So my Odoo’s Database manager is alerting me that the password is not set.
So I read the manual, go to config, set admin_passwd = admin, reload.
Database manager still says it is not set.

So I do all sorts of checks to ensure the config is loading, that config is set.
Look for what might be overriding it in my env.

Finally, last straw, dig into the code.
And the code essentially says “if password is admin, alert the user that the password is not set.”

# odoo/conf/loader.py (roughly)
if not admin_passwd or admin_passwd == "admin":
   db_manager_warn = True

# odoo/addons/web/controllers/database.py (simplified)
if db_manager_warn:
   alert_user("The master password is not set.")

So technically I did set the password. It;s just that Odoo decided "admin" doesn't count.  Because... reasons.
The communication is "password is not set" when the truth is "it's set but invalid". A few minutes more thought
about the phrases would have saved hours of frustration and head ache.  

They could have put that in the dang manual, or even a comment in the config where they literally use 'admin' as the default example password.

This drama reminds me of  Uncle Bob Martin’s metric for code quality, WTFs per minute.
I reckon it applies to systems too. Configs, docs, UX, deployment scripts, the whole shebang.

I used to get paid to debug this kind of stuff in corporate IT. I wanted to build, but 90% or more of my time was spent
beating my head against exactly this kind of crap.
Whole teams of people sitting around, shipping feature updates and abstractions upon abstractions, all design to improve efficiency but somehow make things worse.
So I bailed.

I've gone all-in on eBay reselling. Books, DVDs, weird collectibles.
Finally, work that made sense, I list it, I sell it, I ship it. Done.
No Jira tickets. No sprint reviews. Just results.

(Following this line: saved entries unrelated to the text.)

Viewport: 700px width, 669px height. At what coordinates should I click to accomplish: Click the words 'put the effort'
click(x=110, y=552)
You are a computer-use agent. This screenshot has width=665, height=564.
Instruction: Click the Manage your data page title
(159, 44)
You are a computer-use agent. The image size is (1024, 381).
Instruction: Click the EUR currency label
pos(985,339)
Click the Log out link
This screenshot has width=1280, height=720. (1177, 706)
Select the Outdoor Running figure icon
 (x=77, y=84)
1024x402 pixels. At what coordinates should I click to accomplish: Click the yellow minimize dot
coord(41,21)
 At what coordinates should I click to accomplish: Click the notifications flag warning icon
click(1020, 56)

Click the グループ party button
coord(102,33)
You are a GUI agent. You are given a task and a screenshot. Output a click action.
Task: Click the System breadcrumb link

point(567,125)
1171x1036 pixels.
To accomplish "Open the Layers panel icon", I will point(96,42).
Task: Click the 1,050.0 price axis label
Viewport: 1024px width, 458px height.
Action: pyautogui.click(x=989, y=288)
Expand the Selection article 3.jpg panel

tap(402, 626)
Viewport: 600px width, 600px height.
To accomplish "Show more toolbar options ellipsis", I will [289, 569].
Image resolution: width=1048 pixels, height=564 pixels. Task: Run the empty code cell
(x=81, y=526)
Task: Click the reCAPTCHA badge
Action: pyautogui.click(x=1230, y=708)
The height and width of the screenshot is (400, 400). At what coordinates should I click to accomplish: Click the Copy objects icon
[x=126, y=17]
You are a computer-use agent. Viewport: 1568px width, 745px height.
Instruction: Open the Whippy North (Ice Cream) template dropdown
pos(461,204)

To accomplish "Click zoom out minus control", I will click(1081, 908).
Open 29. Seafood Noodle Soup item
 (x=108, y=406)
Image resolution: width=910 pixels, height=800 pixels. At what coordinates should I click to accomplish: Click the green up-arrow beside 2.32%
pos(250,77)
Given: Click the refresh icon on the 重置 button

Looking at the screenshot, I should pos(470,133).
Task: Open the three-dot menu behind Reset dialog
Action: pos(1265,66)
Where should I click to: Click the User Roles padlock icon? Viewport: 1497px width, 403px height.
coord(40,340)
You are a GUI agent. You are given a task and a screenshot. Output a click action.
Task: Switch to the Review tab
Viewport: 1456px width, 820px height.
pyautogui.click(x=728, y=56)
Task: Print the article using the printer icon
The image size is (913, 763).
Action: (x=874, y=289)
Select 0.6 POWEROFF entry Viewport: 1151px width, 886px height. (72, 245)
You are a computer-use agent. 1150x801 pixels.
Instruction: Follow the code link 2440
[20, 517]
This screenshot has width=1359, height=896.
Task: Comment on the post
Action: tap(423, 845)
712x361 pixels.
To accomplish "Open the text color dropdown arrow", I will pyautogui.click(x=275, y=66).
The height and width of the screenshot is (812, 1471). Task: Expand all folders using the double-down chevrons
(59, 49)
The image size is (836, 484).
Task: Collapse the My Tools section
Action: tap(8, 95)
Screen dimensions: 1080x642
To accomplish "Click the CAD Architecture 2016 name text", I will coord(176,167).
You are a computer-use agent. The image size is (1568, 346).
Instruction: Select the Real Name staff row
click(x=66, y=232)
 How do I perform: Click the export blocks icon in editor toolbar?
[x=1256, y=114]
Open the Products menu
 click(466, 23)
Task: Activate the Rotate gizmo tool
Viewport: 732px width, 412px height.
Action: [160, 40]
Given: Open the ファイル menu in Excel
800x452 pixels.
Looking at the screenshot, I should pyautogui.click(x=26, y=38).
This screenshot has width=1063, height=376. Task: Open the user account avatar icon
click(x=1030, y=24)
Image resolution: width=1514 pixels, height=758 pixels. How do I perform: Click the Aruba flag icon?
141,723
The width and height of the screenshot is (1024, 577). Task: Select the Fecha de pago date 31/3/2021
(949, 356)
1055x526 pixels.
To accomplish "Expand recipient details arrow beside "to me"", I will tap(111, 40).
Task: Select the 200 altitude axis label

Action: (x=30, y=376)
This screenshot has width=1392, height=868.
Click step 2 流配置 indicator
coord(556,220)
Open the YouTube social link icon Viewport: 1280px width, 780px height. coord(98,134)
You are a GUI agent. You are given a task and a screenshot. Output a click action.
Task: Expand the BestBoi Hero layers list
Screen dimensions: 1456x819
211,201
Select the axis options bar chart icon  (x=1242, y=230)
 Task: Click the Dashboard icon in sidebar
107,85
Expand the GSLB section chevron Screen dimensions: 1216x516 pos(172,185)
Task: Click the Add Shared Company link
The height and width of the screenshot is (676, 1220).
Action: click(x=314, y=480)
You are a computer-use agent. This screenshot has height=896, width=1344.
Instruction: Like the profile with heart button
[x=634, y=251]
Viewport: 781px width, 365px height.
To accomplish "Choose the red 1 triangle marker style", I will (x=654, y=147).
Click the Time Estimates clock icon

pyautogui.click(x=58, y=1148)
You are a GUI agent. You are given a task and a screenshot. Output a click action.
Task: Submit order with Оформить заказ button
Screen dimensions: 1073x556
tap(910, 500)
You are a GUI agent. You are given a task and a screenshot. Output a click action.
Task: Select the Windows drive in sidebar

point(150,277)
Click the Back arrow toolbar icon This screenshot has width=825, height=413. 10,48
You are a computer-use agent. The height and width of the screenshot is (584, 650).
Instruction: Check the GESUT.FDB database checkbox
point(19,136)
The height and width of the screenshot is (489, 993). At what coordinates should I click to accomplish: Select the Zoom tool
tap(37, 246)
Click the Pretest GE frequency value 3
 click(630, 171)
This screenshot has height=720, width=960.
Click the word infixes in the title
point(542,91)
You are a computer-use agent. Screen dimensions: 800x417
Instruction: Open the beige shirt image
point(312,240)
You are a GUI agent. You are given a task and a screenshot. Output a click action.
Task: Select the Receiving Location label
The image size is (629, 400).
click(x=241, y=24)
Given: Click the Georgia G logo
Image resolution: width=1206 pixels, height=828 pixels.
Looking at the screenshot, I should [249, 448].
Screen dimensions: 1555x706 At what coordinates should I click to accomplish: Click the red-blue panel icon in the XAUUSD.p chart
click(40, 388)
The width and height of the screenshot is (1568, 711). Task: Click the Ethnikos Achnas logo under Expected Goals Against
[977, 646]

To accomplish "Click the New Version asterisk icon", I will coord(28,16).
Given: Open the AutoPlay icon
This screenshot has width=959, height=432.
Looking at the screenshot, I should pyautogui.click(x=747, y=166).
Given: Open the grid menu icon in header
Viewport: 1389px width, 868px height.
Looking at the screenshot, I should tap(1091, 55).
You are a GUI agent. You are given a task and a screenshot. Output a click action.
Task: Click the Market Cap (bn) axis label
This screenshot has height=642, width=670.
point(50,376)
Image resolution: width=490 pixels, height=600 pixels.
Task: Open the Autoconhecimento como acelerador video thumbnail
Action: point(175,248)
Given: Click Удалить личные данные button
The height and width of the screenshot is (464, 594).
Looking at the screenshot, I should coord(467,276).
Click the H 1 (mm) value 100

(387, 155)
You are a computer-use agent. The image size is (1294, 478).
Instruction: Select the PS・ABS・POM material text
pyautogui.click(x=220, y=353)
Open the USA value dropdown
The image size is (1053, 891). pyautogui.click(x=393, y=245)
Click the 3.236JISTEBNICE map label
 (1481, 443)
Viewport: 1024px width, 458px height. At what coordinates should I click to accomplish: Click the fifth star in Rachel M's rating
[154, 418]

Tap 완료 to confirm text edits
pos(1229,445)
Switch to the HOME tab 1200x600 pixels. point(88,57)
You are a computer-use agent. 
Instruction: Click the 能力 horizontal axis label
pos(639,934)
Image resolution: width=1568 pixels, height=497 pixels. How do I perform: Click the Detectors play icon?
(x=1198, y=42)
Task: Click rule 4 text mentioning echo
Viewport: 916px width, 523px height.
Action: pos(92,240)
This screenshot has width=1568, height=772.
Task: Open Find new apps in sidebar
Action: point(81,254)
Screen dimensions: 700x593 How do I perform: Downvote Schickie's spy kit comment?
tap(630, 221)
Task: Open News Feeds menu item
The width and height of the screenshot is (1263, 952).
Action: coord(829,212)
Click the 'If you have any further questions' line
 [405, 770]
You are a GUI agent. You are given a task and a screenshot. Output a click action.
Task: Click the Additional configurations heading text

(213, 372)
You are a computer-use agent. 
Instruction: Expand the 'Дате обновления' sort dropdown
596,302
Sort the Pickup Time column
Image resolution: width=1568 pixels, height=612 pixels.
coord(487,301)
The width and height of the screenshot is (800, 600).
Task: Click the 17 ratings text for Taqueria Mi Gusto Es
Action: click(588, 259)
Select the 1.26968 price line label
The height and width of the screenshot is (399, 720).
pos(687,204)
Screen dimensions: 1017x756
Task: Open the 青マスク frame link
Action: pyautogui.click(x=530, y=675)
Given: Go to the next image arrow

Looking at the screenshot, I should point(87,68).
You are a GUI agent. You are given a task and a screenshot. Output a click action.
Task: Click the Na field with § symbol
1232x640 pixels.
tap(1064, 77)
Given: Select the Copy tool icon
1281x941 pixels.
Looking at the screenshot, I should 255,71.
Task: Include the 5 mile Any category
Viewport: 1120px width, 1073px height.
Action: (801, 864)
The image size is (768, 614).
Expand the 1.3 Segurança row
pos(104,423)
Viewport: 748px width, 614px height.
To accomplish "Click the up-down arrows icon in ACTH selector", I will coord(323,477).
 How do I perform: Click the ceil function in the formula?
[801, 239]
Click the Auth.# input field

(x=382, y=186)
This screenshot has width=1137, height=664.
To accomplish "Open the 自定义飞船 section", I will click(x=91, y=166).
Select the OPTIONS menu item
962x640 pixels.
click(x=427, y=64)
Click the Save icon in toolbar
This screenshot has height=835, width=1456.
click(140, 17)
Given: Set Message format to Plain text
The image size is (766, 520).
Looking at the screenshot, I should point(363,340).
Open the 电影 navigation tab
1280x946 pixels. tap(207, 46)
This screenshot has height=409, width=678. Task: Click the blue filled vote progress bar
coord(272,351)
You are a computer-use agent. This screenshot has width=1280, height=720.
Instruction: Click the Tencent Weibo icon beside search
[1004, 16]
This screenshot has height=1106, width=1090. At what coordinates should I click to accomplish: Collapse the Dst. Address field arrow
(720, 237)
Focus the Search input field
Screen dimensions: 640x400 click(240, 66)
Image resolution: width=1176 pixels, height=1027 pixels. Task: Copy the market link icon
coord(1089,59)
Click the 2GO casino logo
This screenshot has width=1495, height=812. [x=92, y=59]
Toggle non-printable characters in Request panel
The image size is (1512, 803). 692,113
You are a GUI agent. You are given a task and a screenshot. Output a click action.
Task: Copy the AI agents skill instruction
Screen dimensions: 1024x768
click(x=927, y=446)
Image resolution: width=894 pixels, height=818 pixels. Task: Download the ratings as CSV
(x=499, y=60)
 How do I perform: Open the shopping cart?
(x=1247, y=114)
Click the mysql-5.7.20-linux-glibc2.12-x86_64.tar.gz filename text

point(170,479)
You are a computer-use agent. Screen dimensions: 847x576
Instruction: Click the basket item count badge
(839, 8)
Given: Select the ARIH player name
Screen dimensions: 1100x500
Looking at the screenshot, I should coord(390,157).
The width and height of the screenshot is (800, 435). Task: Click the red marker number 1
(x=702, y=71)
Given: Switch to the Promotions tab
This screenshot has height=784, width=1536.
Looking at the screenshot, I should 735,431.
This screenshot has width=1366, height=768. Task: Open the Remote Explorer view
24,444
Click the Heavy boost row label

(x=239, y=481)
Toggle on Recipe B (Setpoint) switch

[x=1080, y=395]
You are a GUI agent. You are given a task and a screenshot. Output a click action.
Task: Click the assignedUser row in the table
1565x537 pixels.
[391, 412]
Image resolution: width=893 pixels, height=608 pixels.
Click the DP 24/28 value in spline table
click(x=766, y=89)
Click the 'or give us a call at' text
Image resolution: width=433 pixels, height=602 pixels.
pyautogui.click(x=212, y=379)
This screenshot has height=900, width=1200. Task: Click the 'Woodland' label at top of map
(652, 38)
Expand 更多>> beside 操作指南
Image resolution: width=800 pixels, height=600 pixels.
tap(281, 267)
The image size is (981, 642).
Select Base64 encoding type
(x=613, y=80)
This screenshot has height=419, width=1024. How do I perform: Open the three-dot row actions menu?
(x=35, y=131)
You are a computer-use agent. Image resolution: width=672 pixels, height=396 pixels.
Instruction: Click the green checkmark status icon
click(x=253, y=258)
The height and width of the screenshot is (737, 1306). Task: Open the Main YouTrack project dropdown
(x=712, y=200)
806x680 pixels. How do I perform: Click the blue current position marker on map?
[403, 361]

But tech has a way of pulling you back in through the side door.
I started automating little bits of my own business processes, accounting, inventory, reports.
Next thing I know, I'm up at 3am fighting Docker Compose caches and debugging Odoo configs again!

Except this time, it's different.
This time, it's mine.

I'm building my own SaaS system on top of Odoo for Aussie eBay resellers because all the tools out there are made for someone else.
I don't want overpriced subscriptions or Silicon Valley fluff.
I want something built by a reseller, for resellers.

So yeah, the tooling's WTFs per minute are still high,
but they're my WTFs now, and I can take the time to make sure to smooth them over and not add more of my own.

I'm building something I care about, and that's what makes all the difference.